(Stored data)
---+---
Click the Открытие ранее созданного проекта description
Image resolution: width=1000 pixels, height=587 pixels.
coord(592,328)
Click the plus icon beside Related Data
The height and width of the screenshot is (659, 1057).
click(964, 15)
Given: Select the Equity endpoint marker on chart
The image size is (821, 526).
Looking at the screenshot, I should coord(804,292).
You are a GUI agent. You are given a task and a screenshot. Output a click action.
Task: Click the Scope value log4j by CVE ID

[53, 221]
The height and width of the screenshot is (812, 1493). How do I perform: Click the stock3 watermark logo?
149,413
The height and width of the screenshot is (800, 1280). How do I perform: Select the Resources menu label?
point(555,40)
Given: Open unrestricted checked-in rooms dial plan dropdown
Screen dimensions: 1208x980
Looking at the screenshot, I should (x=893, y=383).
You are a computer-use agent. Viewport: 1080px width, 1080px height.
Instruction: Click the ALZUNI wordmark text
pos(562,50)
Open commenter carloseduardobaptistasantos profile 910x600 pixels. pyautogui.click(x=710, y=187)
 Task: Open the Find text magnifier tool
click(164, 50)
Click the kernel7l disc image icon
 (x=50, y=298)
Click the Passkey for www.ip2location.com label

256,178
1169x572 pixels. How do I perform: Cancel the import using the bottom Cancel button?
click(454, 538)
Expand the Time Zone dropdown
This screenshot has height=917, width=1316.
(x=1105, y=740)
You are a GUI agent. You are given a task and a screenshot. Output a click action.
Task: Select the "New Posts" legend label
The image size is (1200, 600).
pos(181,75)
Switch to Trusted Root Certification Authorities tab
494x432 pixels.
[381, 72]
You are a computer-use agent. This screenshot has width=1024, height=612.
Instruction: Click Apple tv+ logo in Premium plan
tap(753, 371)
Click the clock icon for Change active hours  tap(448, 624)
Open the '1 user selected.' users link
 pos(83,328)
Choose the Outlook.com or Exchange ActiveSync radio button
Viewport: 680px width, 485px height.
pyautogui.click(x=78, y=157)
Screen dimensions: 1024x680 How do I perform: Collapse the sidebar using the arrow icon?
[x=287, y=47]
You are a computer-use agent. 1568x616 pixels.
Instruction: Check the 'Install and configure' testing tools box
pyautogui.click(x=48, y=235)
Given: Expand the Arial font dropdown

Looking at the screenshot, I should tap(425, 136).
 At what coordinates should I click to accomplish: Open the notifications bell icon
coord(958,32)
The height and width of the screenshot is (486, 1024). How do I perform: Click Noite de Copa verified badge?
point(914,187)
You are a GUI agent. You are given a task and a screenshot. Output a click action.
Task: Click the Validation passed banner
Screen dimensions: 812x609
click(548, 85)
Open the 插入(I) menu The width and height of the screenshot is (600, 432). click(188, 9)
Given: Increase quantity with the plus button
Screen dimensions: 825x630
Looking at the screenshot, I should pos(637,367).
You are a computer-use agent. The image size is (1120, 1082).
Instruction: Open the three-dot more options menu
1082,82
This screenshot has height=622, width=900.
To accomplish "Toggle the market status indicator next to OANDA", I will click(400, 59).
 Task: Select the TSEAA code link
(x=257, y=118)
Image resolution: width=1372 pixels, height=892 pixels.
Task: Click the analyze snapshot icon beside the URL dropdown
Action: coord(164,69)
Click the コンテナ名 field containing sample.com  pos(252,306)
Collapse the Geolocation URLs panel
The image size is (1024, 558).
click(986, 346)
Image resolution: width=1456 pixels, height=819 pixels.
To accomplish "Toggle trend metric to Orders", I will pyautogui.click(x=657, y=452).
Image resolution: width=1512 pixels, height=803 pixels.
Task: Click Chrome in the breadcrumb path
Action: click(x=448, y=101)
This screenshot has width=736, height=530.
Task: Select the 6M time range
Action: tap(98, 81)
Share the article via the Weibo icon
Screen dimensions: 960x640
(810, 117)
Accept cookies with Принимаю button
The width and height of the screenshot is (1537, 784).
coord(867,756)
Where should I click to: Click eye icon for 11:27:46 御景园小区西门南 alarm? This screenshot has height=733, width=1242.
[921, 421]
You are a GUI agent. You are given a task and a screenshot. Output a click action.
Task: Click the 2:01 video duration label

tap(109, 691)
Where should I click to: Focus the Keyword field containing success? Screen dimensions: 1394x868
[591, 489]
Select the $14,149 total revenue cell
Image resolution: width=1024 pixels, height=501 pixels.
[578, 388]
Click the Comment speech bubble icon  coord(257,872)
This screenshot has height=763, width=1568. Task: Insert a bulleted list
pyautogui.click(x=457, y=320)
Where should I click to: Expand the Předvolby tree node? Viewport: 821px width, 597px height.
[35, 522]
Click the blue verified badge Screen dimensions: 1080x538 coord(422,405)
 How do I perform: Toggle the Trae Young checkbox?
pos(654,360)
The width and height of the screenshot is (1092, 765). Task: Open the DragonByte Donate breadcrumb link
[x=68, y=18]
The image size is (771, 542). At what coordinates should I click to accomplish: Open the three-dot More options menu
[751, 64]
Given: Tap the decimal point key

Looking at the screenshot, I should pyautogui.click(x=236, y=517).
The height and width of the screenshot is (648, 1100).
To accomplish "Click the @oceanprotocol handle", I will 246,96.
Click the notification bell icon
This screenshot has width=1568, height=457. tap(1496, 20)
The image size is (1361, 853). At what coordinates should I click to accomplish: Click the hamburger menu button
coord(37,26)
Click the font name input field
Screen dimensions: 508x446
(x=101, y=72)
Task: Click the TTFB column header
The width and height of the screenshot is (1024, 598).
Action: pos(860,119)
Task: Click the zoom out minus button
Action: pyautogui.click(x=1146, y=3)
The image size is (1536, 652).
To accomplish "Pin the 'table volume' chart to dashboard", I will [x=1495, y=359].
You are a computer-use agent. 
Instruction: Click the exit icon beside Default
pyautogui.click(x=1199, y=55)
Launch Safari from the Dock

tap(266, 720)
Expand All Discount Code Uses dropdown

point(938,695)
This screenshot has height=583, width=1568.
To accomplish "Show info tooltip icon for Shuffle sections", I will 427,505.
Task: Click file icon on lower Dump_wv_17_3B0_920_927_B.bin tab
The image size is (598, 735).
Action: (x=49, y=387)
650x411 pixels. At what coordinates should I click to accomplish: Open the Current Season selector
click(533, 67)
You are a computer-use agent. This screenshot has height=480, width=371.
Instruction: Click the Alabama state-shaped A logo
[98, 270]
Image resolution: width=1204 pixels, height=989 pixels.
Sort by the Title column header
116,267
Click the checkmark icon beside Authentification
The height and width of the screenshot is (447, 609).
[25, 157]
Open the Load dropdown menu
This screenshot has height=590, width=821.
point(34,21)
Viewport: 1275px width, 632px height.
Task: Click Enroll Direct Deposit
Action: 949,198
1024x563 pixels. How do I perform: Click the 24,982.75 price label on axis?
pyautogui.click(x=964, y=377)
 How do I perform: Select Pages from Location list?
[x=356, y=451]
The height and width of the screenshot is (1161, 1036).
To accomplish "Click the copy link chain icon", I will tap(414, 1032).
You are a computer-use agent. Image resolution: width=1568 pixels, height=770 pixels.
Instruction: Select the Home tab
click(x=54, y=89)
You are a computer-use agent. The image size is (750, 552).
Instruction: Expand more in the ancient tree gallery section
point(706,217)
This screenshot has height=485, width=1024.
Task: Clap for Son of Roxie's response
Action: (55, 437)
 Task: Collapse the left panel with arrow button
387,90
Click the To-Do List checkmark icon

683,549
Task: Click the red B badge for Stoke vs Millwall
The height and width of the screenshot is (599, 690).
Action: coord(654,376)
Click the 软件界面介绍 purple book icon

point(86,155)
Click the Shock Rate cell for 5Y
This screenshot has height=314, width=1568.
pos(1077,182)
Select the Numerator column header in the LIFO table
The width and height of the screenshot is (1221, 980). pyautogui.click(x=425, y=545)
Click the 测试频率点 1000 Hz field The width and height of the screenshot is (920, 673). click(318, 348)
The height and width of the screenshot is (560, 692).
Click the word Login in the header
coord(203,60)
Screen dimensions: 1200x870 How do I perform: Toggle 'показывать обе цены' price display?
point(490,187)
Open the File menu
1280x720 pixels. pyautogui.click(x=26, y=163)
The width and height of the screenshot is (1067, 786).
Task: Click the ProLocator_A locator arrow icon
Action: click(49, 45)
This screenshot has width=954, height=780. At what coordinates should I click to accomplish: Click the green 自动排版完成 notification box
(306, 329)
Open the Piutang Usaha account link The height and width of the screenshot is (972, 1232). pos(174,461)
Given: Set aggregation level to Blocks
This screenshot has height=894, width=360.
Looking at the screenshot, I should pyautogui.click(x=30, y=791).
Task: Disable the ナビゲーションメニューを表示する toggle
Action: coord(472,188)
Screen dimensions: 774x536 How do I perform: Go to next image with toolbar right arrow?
---+---
ABOUT THIS TASK - Could you transcribe the entries above word for word, from the line with "Task: Collapse the" down to the line with "Task: Click the red", keeping both?

SOLUTION FOR THIS PROBLEM -
 Task: Collapse the left panel with arrow button
387,90
Click the To-Do List checkmark icon

683,549
Task: Click the red B badge for Stoke vs Millwall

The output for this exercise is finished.